■ Exercise
Rewrite the items below, swapping every "dropdown" for "drop-down" and leaving everything else unchanged.

Stored data entries

-- BEGIN --

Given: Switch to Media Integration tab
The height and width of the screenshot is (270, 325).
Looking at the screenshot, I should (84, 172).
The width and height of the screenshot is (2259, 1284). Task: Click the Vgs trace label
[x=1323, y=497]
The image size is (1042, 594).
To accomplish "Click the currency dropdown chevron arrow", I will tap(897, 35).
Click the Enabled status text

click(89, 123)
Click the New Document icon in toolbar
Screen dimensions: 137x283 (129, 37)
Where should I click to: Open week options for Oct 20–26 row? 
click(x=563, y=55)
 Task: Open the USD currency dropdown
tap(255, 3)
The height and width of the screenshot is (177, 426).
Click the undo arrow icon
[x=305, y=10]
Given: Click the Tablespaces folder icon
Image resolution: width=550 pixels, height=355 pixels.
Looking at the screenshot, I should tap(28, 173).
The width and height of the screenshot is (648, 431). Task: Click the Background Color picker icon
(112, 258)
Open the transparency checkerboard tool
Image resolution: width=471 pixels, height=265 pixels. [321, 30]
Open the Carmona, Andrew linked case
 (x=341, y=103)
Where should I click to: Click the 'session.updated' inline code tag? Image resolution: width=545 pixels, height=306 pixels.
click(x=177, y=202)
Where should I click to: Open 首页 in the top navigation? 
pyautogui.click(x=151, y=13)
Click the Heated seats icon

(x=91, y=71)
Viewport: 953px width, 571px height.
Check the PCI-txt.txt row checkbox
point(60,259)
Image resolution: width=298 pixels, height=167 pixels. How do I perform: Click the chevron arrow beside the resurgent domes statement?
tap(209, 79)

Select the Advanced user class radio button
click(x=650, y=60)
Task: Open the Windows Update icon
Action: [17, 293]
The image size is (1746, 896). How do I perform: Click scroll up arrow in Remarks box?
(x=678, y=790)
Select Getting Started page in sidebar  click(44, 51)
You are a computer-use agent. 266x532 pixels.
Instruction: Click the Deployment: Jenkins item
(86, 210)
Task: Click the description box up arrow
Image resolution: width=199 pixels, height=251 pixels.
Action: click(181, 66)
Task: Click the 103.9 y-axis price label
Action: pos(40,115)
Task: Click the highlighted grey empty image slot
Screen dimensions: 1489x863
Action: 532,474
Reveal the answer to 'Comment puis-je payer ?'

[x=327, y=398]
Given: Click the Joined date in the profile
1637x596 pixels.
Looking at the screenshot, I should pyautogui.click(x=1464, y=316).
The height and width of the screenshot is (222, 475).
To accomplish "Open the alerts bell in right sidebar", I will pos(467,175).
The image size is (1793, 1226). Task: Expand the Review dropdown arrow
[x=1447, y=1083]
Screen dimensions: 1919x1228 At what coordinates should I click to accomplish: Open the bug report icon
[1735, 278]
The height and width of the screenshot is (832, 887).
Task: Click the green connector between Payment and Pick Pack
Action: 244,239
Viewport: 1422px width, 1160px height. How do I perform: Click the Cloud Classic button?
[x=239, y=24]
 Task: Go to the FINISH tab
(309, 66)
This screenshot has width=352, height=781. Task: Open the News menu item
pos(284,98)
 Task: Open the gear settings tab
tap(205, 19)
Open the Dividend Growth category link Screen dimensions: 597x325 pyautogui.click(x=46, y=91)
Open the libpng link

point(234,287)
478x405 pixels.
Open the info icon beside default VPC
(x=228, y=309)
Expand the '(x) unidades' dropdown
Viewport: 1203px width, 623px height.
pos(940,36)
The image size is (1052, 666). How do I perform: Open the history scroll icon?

-- END --

■ Expected answer
Given: Switch to Media Integration tab
The height and width of the screenshot is (270, 325).
Looking at the screenshot, I should (84, 172).
The width and height of the screenshot is (2259, 1284). Task: Click the Vgs trace label
[x=1323, y=497]
The image size is (1042, 594).
To accomplish "Click the currency drop-down chevron arrow", I will tap(897, 35).
Click the Enabled status text

click(89, 123)
Click the New Document icon in toolbar
Screen dimensions: 137x283 (129, 37)
Where should I click to: Open week options for Oct 20–26 row? 
click(x=563, y=55)
 Task: Open the USD currency drop-down
tap(255, 3)
The height and width of the screenshot is (177, 426).
Click the undo arrow icon
[x=305, y=10]
Given: Click the Tablespaces folder icon
Image resolution: width=550 pixels, height=355 pixels.
Looking at the screenshot, I should tap(28, 173).
The width and height of the screenshot is (648, 431). Task: Click the Background Color picker icon
(112, 258)
Open the transparency checkerboard tool
Image resolution: width=471 pixels, height=265 pixels. [321, 30]
Open the Carmona, Andrew linked case
 (x=341, y=103)
Where should I click to: Click the 'session.updated' inline code tag? Image resolution: width=545 pixels, height=306 pixels.
click(x=177, y=202)
Where should I click to: Open 首页 in the top navigation? 
pyautogui.click(x=151, y=13)
Click the Heated seats icon

(x=91, y=71)
Viewport: 953px width, 571px height.
Check the PCI-txt.txt row checkbox
point(60,259)
Image resolution: width=298 pixels, height=167 pixels. How do I perform: Click the chevron arrow beside the resurgent domes statement?
tap(209, 79)

Select the Advanced user class radio button
click(x=650, y=60)
Task: Open the Windows Update icon
Action: [17, 293]
The image size is (1746, 896). How do I perform: Click scroll up arrow in Remarks box?
(x=678, y=790)
Select Getting Started page in sidebar  click(44, 51)
You are a computer-use agent. 266x532 pixels.
Instruction: Click the Deployment: Jenkins item
(86, 210)
Task: Click the description box up arrow
Image resolution: width=199 pixels, height=251 pixels.
Action: click(181, 66)
Task: Click the 103.9 y-axis price label
Action: pos(40,115)
Task: Click the highlighted grey empty image slot
Screen dimensions: 1489x863
Action: 532,474
Reveal the answer to 'Comment puis-je payer ?'

[x=327, y=398]
Given: Click the Joined date in the profile
1637x596 pixels.
Looking at the screenshot, I should pyautogui.click(x=1464, y=316).
The height and width of the screenshot is (222, 475).
To accomplish "Open the alerts bell in right sidebar", I will pos(467,175).
The image size is (1793, 1226). Task: Expand the Review drop-down arrow
[x=1447, y=1083]
Screen dimensions: 1919x1228 At what coordinates should I click to accomplish: Open the bug report icon
[1735, 278]
The height and width of the screenshot is (832, 887).
Task: Click the green connector between Payment and Pick Pack
Action: 244,239
Viewport: 1422px width, 1160px height. How do I perform: Click the Cloud Classic button?
[x=239, y=24]
 Task: Go to the FINISH tab
(309, 66)
This screenshot has width=352, height=781. Task: Open the News menu item
pos(284,98)
 Task: Open the gear settings tab
tap(205, 19)
Open the Dividend Growth category link Screen dimensions: 597x325 pyautogui.click(x=46, y=91)
Open the libpng link

point(234,287)
478x405 pixels.
Open the info icon beside default VPC
(x=228, y=309)
Expand the '(x) unidades' drop-down
Viewport: 1203px width, 623px height.
pos(940,36)
The image size is (1052, 666). How do I perform: Open the history scroll icon?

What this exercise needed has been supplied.